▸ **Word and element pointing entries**
--- BEGIN ---
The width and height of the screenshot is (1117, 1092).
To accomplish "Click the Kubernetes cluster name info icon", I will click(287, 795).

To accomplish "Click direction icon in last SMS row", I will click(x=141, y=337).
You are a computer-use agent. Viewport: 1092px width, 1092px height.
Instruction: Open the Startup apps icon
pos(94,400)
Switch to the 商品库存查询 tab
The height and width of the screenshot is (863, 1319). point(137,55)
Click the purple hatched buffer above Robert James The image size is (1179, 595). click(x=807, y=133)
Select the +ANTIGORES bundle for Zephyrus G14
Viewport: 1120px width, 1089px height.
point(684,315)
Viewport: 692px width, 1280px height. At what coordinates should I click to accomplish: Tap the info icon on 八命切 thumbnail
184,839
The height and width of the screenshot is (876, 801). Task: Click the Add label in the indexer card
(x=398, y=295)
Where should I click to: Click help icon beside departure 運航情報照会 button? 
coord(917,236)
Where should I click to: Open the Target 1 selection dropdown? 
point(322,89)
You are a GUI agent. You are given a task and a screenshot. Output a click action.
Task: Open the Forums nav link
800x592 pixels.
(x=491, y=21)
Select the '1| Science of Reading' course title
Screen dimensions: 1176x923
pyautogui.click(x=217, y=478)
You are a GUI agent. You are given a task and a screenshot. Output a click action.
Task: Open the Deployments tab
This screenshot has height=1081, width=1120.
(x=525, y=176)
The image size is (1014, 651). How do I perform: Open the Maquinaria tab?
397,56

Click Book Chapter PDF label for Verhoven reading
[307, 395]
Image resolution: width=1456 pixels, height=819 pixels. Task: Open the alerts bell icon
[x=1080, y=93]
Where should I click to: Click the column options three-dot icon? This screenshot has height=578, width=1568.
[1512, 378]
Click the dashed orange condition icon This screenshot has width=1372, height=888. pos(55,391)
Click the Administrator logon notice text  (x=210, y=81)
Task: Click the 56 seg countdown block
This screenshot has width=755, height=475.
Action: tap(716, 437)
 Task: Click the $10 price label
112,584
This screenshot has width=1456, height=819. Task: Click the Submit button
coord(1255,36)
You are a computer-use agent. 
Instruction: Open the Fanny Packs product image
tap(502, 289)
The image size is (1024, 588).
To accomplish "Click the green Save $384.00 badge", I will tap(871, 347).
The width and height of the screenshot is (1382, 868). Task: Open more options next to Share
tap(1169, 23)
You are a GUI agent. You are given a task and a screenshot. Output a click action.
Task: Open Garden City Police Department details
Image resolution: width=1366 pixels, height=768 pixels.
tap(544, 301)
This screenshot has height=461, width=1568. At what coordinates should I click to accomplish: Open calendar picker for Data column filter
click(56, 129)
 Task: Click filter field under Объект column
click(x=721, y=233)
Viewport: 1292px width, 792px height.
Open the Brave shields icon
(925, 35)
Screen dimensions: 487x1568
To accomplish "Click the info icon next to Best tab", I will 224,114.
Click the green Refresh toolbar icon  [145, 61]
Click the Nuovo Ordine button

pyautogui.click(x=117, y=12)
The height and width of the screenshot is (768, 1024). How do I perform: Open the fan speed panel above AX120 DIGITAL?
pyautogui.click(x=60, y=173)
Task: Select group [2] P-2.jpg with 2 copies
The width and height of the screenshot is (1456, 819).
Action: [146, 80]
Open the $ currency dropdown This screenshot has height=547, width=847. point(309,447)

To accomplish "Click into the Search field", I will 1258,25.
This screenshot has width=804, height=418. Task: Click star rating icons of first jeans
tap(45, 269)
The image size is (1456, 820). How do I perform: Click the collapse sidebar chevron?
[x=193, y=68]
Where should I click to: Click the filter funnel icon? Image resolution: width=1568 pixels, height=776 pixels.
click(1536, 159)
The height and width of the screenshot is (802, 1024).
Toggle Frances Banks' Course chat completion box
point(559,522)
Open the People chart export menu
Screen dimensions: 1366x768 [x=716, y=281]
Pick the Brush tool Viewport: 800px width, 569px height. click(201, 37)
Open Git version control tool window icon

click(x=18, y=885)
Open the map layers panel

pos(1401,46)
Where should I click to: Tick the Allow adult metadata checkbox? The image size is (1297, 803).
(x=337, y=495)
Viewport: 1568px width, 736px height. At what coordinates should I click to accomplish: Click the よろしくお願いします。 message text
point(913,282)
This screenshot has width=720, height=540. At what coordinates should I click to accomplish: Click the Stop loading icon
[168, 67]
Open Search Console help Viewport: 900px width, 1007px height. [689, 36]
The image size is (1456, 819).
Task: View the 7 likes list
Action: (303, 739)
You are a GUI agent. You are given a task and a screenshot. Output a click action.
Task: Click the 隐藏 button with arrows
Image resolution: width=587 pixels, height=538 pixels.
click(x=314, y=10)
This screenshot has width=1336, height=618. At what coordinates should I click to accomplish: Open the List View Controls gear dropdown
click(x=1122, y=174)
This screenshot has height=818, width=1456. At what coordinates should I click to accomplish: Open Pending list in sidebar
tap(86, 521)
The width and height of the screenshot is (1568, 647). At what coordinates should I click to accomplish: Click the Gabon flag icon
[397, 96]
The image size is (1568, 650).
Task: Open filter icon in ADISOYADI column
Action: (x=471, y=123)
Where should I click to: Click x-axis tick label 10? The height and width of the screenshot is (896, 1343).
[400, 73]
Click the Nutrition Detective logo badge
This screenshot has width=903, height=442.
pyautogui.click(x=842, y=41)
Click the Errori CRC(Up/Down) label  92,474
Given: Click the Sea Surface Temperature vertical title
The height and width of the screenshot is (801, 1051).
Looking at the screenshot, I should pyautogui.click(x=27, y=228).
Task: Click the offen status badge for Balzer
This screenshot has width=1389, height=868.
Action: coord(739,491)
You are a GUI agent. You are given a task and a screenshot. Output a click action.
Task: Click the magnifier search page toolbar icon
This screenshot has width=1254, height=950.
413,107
--- END ---
▸ **Aim**
Copy out the listing above line for line, without any changes.

▸ **The response**
The width and height of the screenshot is (1117, 1092).
To accomplish "Click the Kubernetes cluster name info icon", I will click(287, 795).

To accomplish "Click direction icon in last SMS row", I will click(x=141, y=337).
You are a computer-use agent. Viewport: 1092px width, 1092px height.
Instruction: Open the Startup apps icon
pos(94,400)
Switch to the 商品库存查询 tab
The height and width of the screenshot is (863, 1319). point(137,55)
Click the purple hatched buffer above Robert James The image size is (1179, 595). click(x=807, y=133)
Select the +ANTIGORES bundle for Zephyrus G14
Viewport: 1120px width, 1089px height.
point(684,315)
Viewport: 692px width, 1280px height. At what coordinates should I click to accomplish: Tap the info icon on 八命切 thumbnail
184,839
The height and width of the screenshot is (876, 801). Task: Click the Add label in the indexer card
(x=398, y=295)
Where should I click to: Click help icon beside departure 運航情報照会 button? 
coord(917,236)
Where should I click to: Open the Target 1 selection dropdown? 
point(322,89)
You are a GUI agent. You are given a task and a screenshot. Output a click action.
Task: Open the Forums nav link
800x592 pixels.
(x=491, y=21)
Select the '1| Science of Reading' course title
Screen dimensions: 1176x923
pyautogui.click(x=217, y=478)
You are a GUI agent. You are given a task and a screenshot. Output a click action.
Task: Open the Deployments tab
This screenshot has height=1081, width=1120.
(x=525, y=176)
The image size is (1014, 651). How do I perform: Open the Maquinaria tab?
397,56

Click Book Chapter PDF label for Verhoven reading
[307, 395]
Image resolution: width=1456 pixels, height=819 pixels. Task: Open the alerts bell icon
[x=1080, y=93]
Where should I click to: Click the column options three-dot icon? This screenshot has height=578, width=1568.
[1512, 378]
Click the dashed orange condition icon This screenshot has width=1372, height=888. pos(55,391)
Click the Administrator logon notice text  (x=210, y=81)
Task: Click the 56 seg countdown block
This screenshot has width=755, height=475.
Action: tap(716, 437)
 Task: Click the $10 price label
112,584
This screenshot has width=1456, height=819. Task: Click the Submit button
coord(1255,36)
You are a computer-use agent. 
Instruction: Open the Fanny Packs product image
tap(502, 289)
The image size is (1024, 588).
To accomplish "Click the green Save $384.00 badge", I will tap(871, 347).
The width and height of the screenshot is (1382, 868). Task: Open more options next to Share
tap(1169, 23)
You are a GUI agent. You are given a task and a screenshot. Output a click action.
Task: Open Garden City Police Department details
Image resolution: width=1366 pixels, height=768 pixels.
tap(544, 301)
This screenshot has height=461, width=1568. At what coordinates should I click to accomplish: Open calendar picker for Data column filter
click(56, 129)
 Task: Click filter field under Объект column
click(x=721, y=233)
Viewport: 1292px width, 792px height.
Open the Brave shields icon
(925, 35)
Screen dimensions: 487x1568
To accomplish "Click the info icon next to Best tab", I will 224,114.
Click the green Refresh toolbar icon  [145, 61]
Click the Nuovo Ordine button

pyautogui.click(x=117, y=12)
The height and width of the screenshot is (768, 1024). How do I perform: Open the fan speed panel above AX120 DIGITAL?
pyautogui.click(x=60, y=173)
Task: Select group [2] P-2.jpg with 2 copies
The width and height of the screenshot is (1456, 819).
Action: [146, 80]
Open the $ currency dropdown This screenshot has height=547, width=847. point(309,447)

To accomplish "Click into the Search field", I will 1258,25.
This screenshot has width=804, height=418. Task: Click star rating icons of first jeans
tap(45, 269)
The image size is (1456, 820). How do I perform: Click the collapse sidebar chevron?
[x=193, y=68]
Where should I click to: Click the filter funnel icon? Image resolution: width=1568 pixels, height=776 pixels.
click(1536, 159)
The height and width of the screenshot is (802, 1024).
Toggle Frances Banks' Course chat completion box
point(559,522)
Open the People chart export menu
Screen dimensions: 1366x768 [x=716, y=281]
Pick the Brush tool Viewport: 800px width, 569px height. click(201, 37)
Open Git version control tool window icon

click(x=18, y=885)
Open the map layers panel

pos(1401,46)
Where should I click to: Tick the Allow adult metadata checkbox? The image size is (1297, 803).
(x=337, y=495)
Viewport: 1568px width, 736px height. At what coordinates should I click to accomplish: Click the よろしくお願いします。 message text
point(913,282)
This screenshot has width=720, height=540. At what coordinates should I click to accomplish: Click the Stop loading icon
[168, 67]
Open Search Console help Viewport: 900px width, 1007px height. [689, 36]
The image size is (1456, 819).
Task: View the 7 likes list
Action: (303, 739)
You are a GUI agent. You are given a task and a screenshot. Output a click action.
Task: Click the 隐藏 button with arrows
Image resolution: width=587 pixels, height=538 pixels.
click(x=314, y=10)
This screenshot has width=1336, height=618. At what coordinates should I click to accomplish: Open the List View Controls gear dropdown
click(x=1122, y=174)
This screenshot has height=818, width=1456. At what coordinates should I click to accomplish: Open Pending list in sidebar
tap(86, 521)
The width and height of the screenshot is (1568, 647). At what coordinates should I click to accomplish: Click the Gabon flag icon
[397, 96]
The image size is (1568, 650).
Task: Open filter icon in ADISOYADI column
Action: (x=471, y=123)
Where should I click to: Click x-axis tick label 10? The height and width of the screenshot is (896, 1343).
[400, 73]
Click the Nutrition Detective logo badge
This screenshot has width=903, height=442.
pyautogui.click(x=842, y=41)
Click the Errori CRC(Up/Down) label  92,474
Given: Click the Sea Surface Temperature vertical title
The height and width of the screenshot is (801, 1051).
Looking at the screenshot, I should pyautogui.click(x=27, y=228).
Task: Click the offen status badge for Balzer
This screenshot has width=1389, height=868.
Action: coord(739,491)
You are a GUI agent. You are given a task and a screenshot. Output a click action.
Task: Click the magnifier search page toolbar icon
This screenshot has width=1254, height=950.
413,107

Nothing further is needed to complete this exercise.